[Recorded data]
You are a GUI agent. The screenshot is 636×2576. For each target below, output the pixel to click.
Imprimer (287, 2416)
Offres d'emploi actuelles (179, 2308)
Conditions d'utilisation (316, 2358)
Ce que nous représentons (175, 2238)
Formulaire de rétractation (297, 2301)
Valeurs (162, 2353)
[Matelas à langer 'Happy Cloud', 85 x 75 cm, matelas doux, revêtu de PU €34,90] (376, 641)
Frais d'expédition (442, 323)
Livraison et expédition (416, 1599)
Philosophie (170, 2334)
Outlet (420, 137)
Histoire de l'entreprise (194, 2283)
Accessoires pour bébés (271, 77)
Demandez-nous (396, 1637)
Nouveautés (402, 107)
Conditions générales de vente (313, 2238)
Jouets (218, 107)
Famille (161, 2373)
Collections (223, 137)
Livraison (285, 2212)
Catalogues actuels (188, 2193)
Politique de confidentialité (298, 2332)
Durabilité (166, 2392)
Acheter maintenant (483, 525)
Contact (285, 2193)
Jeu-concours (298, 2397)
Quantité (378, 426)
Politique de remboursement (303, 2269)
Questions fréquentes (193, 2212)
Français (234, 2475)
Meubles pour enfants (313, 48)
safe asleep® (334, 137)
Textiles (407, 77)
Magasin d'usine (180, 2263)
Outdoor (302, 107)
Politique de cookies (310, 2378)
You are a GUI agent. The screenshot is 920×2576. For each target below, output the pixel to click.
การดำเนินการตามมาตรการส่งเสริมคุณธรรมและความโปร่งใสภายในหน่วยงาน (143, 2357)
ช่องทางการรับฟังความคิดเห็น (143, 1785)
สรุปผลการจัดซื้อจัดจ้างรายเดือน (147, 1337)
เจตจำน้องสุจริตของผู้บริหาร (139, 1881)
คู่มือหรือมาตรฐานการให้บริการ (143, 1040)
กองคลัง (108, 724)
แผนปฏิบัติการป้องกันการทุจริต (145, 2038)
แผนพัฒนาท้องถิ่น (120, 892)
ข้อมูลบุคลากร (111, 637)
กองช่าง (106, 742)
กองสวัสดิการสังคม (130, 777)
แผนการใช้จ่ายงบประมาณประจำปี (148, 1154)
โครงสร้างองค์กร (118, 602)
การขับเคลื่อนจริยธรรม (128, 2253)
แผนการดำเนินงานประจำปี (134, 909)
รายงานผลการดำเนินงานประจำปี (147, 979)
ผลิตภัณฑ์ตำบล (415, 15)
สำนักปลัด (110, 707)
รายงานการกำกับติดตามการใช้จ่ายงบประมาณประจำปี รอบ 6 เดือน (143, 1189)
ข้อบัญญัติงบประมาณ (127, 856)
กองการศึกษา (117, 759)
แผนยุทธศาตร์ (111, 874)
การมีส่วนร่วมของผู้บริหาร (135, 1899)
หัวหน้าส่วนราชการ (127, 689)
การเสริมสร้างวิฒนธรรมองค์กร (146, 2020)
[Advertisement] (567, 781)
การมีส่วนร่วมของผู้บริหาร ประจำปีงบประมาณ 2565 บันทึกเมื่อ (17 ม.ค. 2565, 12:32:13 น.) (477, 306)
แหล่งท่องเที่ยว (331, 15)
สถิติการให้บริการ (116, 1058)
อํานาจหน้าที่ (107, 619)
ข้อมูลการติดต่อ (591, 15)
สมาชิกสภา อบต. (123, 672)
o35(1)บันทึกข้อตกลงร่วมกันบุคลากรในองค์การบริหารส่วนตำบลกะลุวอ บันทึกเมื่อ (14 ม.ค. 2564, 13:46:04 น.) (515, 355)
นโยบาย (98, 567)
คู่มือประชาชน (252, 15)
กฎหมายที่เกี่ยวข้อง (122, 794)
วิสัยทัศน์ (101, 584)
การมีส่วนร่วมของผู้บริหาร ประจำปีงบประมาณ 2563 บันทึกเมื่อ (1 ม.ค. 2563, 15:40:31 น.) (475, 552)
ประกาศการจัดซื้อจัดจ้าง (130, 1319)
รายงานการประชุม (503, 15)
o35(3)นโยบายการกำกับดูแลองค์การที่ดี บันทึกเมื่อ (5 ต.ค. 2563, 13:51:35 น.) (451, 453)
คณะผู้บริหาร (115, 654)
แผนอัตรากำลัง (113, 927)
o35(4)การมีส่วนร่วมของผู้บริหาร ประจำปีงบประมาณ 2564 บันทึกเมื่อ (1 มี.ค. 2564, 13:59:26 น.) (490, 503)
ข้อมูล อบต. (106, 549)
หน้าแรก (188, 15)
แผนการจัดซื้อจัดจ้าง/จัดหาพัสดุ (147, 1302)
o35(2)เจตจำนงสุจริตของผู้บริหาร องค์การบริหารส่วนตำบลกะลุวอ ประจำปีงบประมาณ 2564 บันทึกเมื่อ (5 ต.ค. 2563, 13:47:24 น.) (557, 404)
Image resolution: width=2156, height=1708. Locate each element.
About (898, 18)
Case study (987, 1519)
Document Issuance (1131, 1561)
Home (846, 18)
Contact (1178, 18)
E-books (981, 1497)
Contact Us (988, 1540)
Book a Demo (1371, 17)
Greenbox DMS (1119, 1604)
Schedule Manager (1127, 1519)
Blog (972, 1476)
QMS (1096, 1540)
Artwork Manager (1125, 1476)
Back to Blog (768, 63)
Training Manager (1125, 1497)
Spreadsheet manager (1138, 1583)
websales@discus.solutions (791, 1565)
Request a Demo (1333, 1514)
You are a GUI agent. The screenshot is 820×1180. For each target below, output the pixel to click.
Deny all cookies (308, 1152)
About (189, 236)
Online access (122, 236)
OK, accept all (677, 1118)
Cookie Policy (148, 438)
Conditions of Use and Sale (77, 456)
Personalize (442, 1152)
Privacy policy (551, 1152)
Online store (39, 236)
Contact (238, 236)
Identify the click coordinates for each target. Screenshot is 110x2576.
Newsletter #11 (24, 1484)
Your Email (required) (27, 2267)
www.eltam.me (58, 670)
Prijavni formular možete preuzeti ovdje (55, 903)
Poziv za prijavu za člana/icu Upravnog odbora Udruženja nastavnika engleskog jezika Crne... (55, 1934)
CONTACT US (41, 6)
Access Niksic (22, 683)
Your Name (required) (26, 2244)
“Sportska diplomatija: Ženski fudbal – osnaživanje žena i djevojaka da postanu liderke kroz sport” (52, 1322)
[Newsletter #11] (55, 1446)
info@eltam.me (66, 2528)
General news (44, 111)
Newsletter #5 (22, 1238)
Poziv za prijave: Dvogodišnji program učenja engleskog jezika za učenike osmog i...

• **Aim of the exercise**
Starting at the line that contains "สถิติการให้บริการ (116, 1058)" and stopping after the line that contains "หน้าแรก (188, 15)", write out every line exactly as it appears above, and no other line.

• **Solution for this exercise**
สถิติการให้บริการ (116, 1058)
อํานาจหน้าที่ (107, 619)
ข้อมูลการติดต่อ (591, 15)
สมาชิกสภา อบต. (123, 672)
o35(1)บันทึกข้อตกลงร่วมกันบุคลากรในองค์การบริหารส่วนตำบลกะลุวอ บันทึกเมื่อ (14 ม.ค. 2564, 13:46:04 น.) (515, 355)
นโยบาย (98, 567)
คู่มือประชาชน (252, 15)
กฎหมายที่เกี่ยวข้อง (122, 794)
วิสัยทัศน์ (101, 584)
การมีส่วนร่วมของผู้บริหาร ประจำปีงบประมาณ 2563 บันทึกเมื่อ (1 ม.ค. 2563, 15:40:31 น.) (475, 552)
ประกาศการจัดซื้อจัดจ้าง (130, 1319)
รายงานการประชุม (503, 15)
o35(3)นโยบายการกำกับดูแลองค์การที่ดี บันทึกเมื่อ (5 ต.ค. 2563, 13:51:35 น.) (451, 453)
คณะผู้บริหาร (115, 654)
แผนอัตรากำลัง (113, 927)
o35(4)การมีส่วนร่วมของผู้บริหาร ประจำปีงบประมาณ 2564 บันทึกเมื่อ (1 มี.ค. 2564, 13:59:26 น.) (490, 503)
ข้อมูล อบต. (106, 549)
หน้าแรก (188, 15)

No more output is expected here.